Municipal Bonds: The Case for Active Management in Munis

Non-index taxable munis look attractive relative to corporate bonds while providing an increase in credit quality.

February 22, 2023


This Municipal sector report is excerpted from the First Quarter 2023 Fixed-Income Sector Views.

Municipal bonds found firmer footing in the fourth quarter of 2022 compared to earlier in the year. During the fourth quarter, the Bloomberg Municipal Bond Index Total Return Index returned 4.1 percent, trimming full calendar year losses to -8.5 percent, while the Bloomberg Municipal Index Taxable Bonds Total Return Index returned 1.5 percent for the quarter, reducing calendar 2022 losses to -18.1 percent. Taxable municipals underperformed tax exempts in total return during 2022 due to taxables’ longer duration.

Tax exempt mutual funds faced outflows for most of the quarter, but exchange-traded funds saw inflows as buyers took tax losses in mutual funds and reinvested into more liquid index products. Odd lot purchase activity also picked up as retail investors took advantage of all-in yields that were materially higher versus 12 months ago. While demand rose throughout the quarter, supply experienced a significant step down versus the prior year, with fourth quarter new issue volumes down 29 percent (including an astounding 50 percent drop in December—a month that traditionally experiences a year-end rush of underwritten deals). The imbalanced supply and demand relationship led to outperformance in tax exempt municipals despite higher Treasury rates during the quarter.

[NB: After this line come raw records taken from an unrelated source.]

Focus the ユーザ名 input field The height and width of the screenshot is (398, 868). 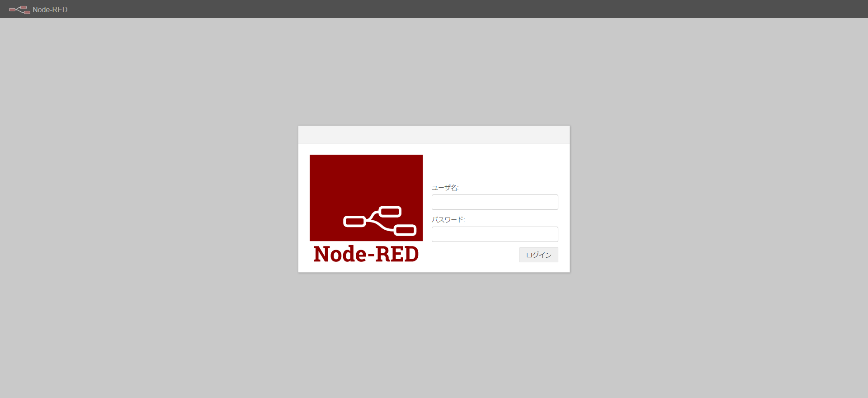[495, 202]
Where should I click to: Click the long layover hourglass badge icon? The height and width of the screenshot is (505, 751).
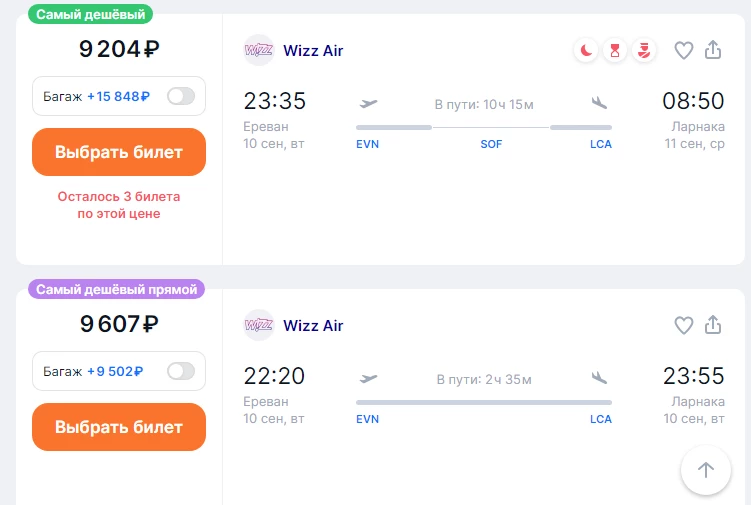click(615, 50)
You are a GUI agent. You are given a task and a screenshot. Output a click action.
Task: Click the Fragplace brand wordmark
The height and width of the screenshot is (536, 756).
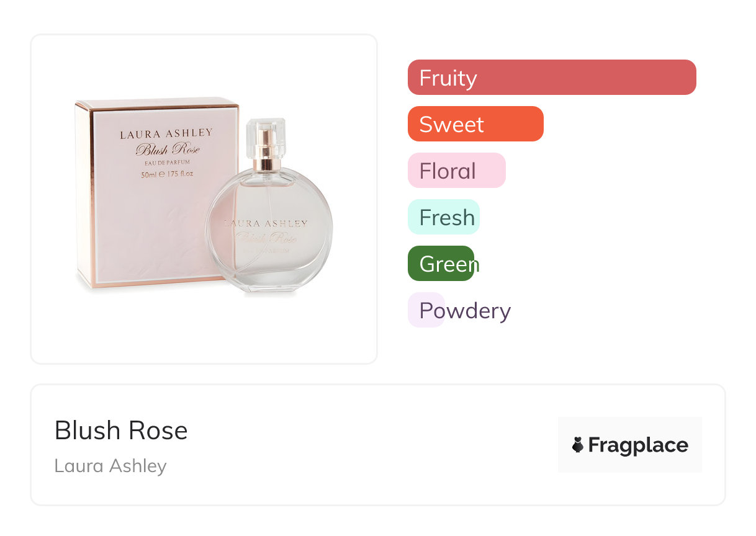(638, 445)
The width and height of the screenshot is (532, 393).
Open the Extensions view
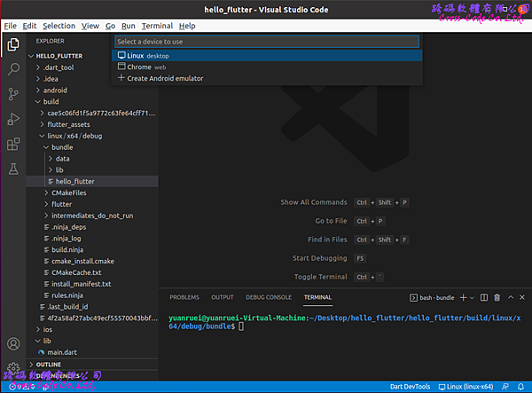click(13, 144)

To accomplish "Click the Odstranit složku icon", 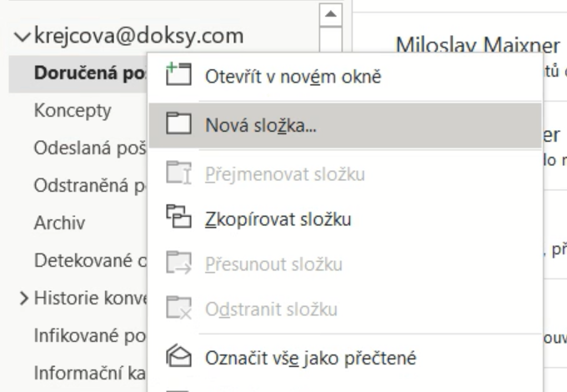I will click(x=177, y=312).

Municipal credit quality remains strong: 49 states had a budget surplus for the fiscal year ended June 30, 2022, while 33 states are on track for surpluses in fiscal 2023. However, municipalities with revenues more sensitive to markets and the economy, such as capital gains taxes—California, for example—have started missing top-line forecasts, portending a challenging 2023–24 budget season.

We believe tax exempt investors should focus on avoiding bonds with negative convexity, such as 5 percent coupon bonds with very short par call dates. Such structures give issuers the option to call their outstanding bonds if market rates fall, while sticking investors with rate volatility if rates rise—a poor bargain. On the taxable side, while index-eligible bonds are trading through corporates, non-index municipal bonds look attractive relative to corporate bonds while providing an increase in credit quality. Investors appear to be stepping down in liquidity when buying non-index bonds, but the liquidity difference between index- and non-index securities has narrowed in the current low issuance environment.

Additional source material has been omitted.